His entire report turns on 'assuming' the mother of all can-openers. An LA the economist who, washed up on a desert island with cans and cans of food - of the old fashioned, non-self-opening variety - first assumes a can-opener.

We can turn off all our existing electricity and do away with petrol. Easy. Assume a replacement.

And, as a consequence, the cost will be marginal out to 2020? Sorry, it will destroy the economy.

It will destroy the economy even if everyone cuts. It will destroy the economy if we go wandering off alone like Anabaptists, in Europe in the Middle Ages, seeking some sort of salvation.

Garnaut's modelling of the economic costs comes from the same guys and the same computers that predict the budget surplus each year.

Last May they predicted it would be $10.6 billion in the 2007-08 year. It came in at $27 billion, after making the necessary adjustments for new initiatives. The difference is equivalent to 1.5 per cent of GDP.

So Treasury can't get a figure about a process it actually has plenty of knowledge about within 1.5 per cent of GDP, one year out.

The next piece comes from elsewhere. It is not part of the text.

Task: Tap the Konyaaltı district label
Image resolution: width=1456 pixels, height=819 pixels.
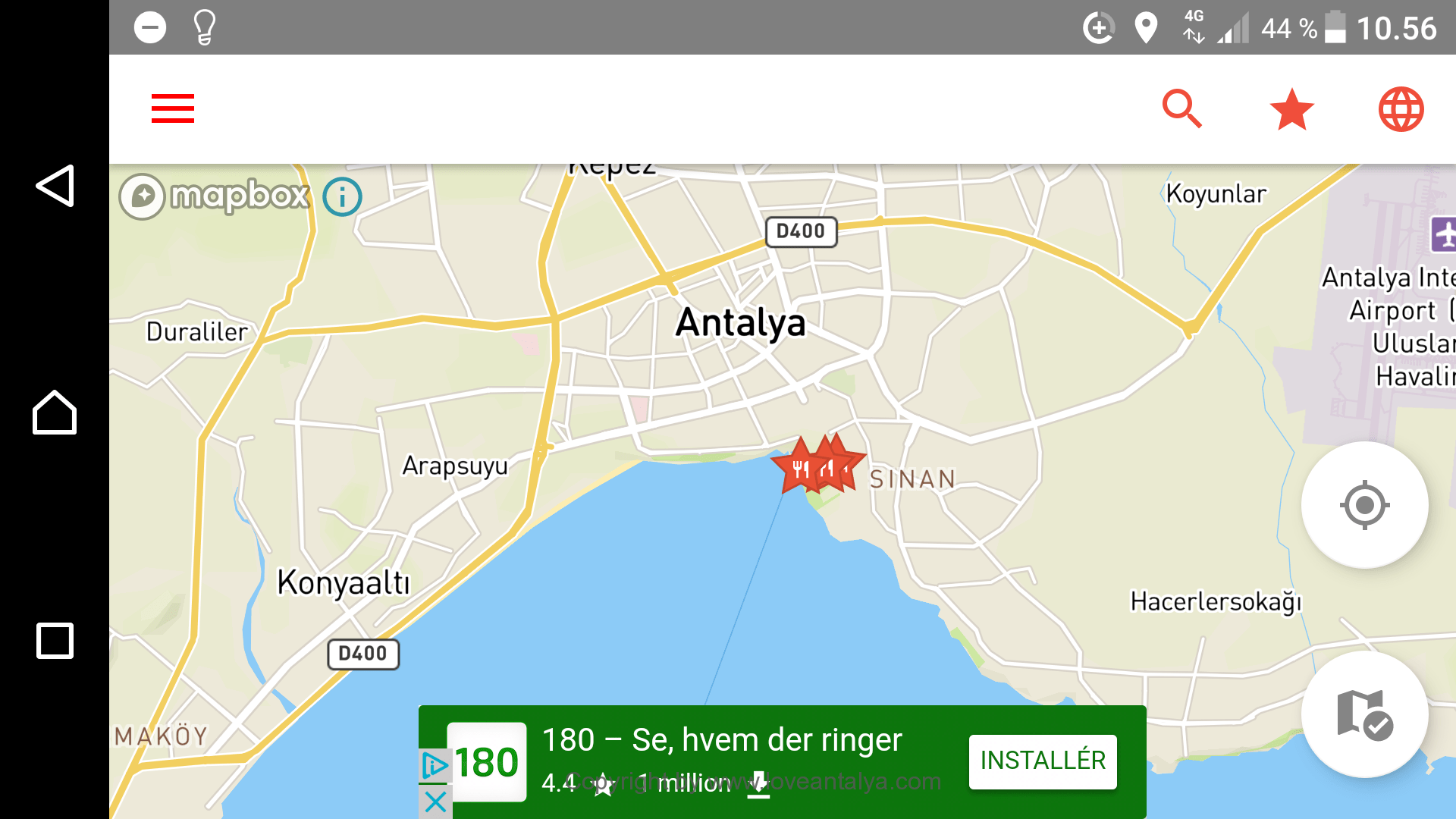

And we are expected to believe that Garnaut can get accurate within 0.1 per cent of GDP changes out 12 years?

After the imposition of trauma never previously imposed on the economy, requiring unprecedented shifts in energy use, with consequences that have never previously been experienced.

This demonstrates in the most specific way how Garnaut has 'got religion'. In comparison with his report, creationism is the very font of scientific objectivity.
Rudd is a rank populist. He thought that the introduction of an emissions trading scheme would make him popular with the Marxist elites of the media, education institutions, environmental activist groups and foreign leaders, especially of the European variety.

Now that the emissions trading scheme can do nothing other than bugger the Australian economy I expect he will run a mile from actually implementing anything that has any effect at all on reducing emissions.